Data from: Reduction in arterial stiffness and vascular age by naltrexone-induced interruption of opiate agonism
Reece, Albert Stuart; Hulse, Gary Kenneth (2013), Data from: Reduction in arterial stiffness and vascular age by naltrexone-induced interruption of opiate agonism, Dryad, Dataset, https://doi.org/10.5061/dryad.pj160
Objective: To prospectively assess if opiate antagonist treatment or the opiate-free status could reverse opiate-related vasculopathy. Design: Longitudinal Open Observational, Serial “N of One”, over 6.5 years under various treatment conditions: opiate dependence, naltrexone and opiate-free. Setting: Primary care, Australia.
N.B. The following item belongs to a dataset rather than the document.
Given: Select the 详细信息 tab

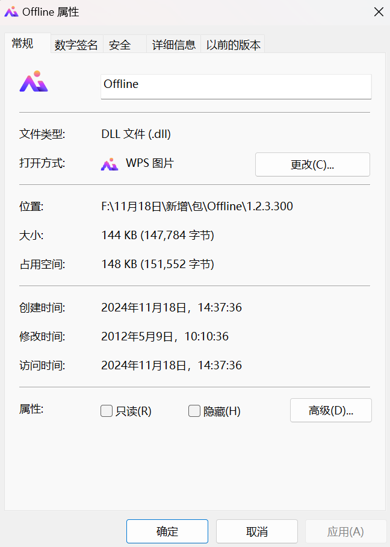Looking at the screenshot, I should click(173, 44).
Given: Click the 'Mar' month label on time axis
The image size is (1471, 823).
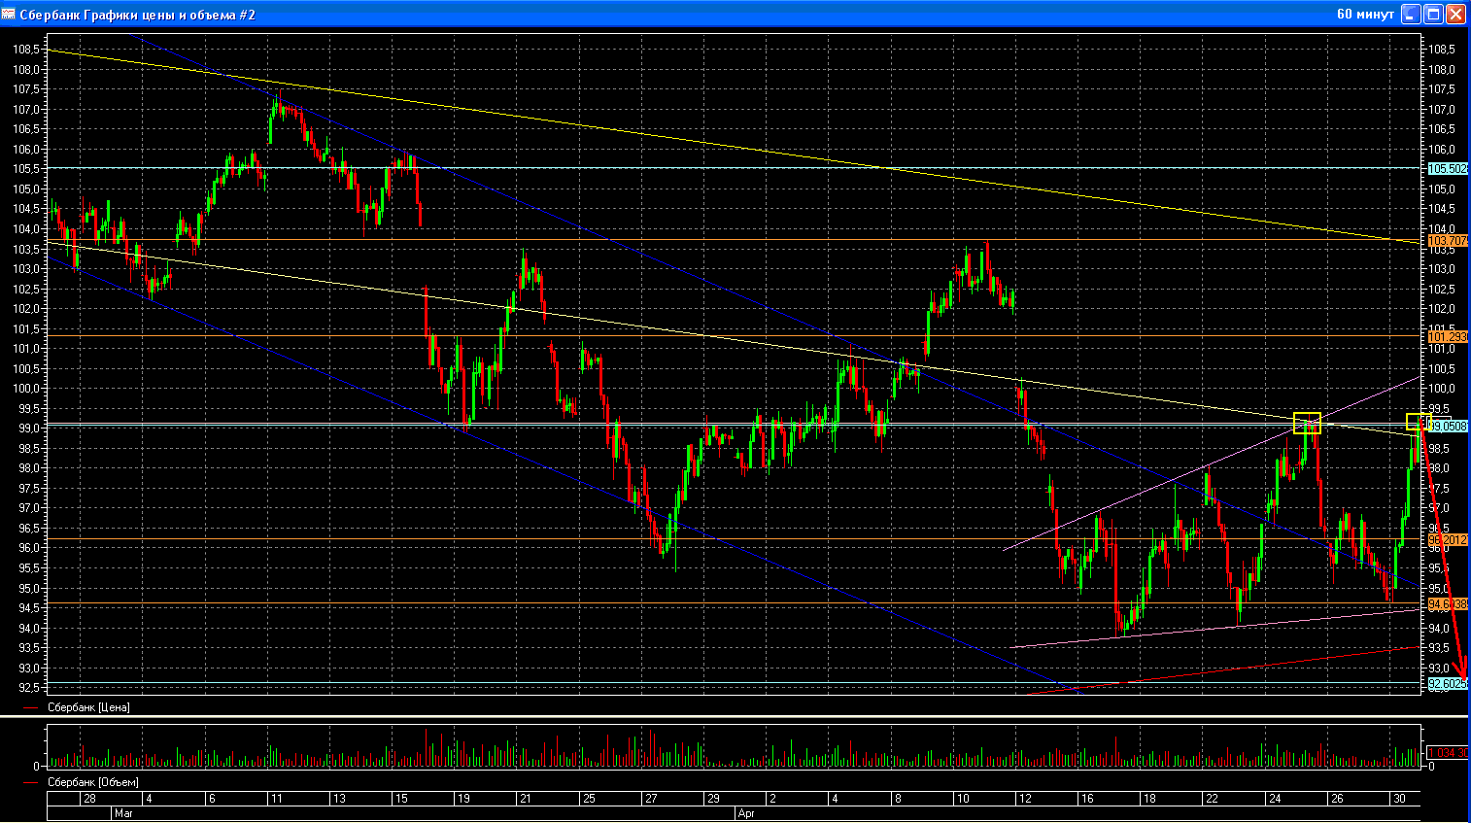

Participants: 20 opiate dependent patients (16 males: 16 cases of buprenorphine 4.11+1.17mg, two of methadone 57.5+12.5mg and two of heroin 0.75+0.25g). Intervention: Studies of Central Arterial Stiffness and vascular reference age (RA) were performed longitudinally by SphygmoCor Pulse Wave Analysis (AtCor, Sydney). Primary Outcomes: Primary outcome was vascular age and arterial stiffness accrual under different treatment conditions. Results: The mean chronological age (CA) was 33.62+2.03 years. The opiate-free condition was associated with a lower apparent vascular age both in itself (males: P=0.0402, females: P=0.0360) and in interaction with time (males: P=0.0001; females: P=0.0004), and confirmed with other measures of arterial stiffness. The mean modelled RA was 38.82, 37.73 and 35.05 years in the opiate, naltrexone and opiate-free conditions respectively. The opiate-free condition was superior to opiate agonism after full multivariate adjustment (P=0.0131), with modelled RA/CA of 1.0173, 0.9563, and 0.8985 (reductions of 6.1% and 11.9% respectively). Conclusions: Data demonstrate that opiate-free status improves vascular age and arterial stiffness in previous chronic opiate users.. The role of opiate antagonist treatment in achieving these outcomes requires future clarification and offers hope of novel therapeutic remediation.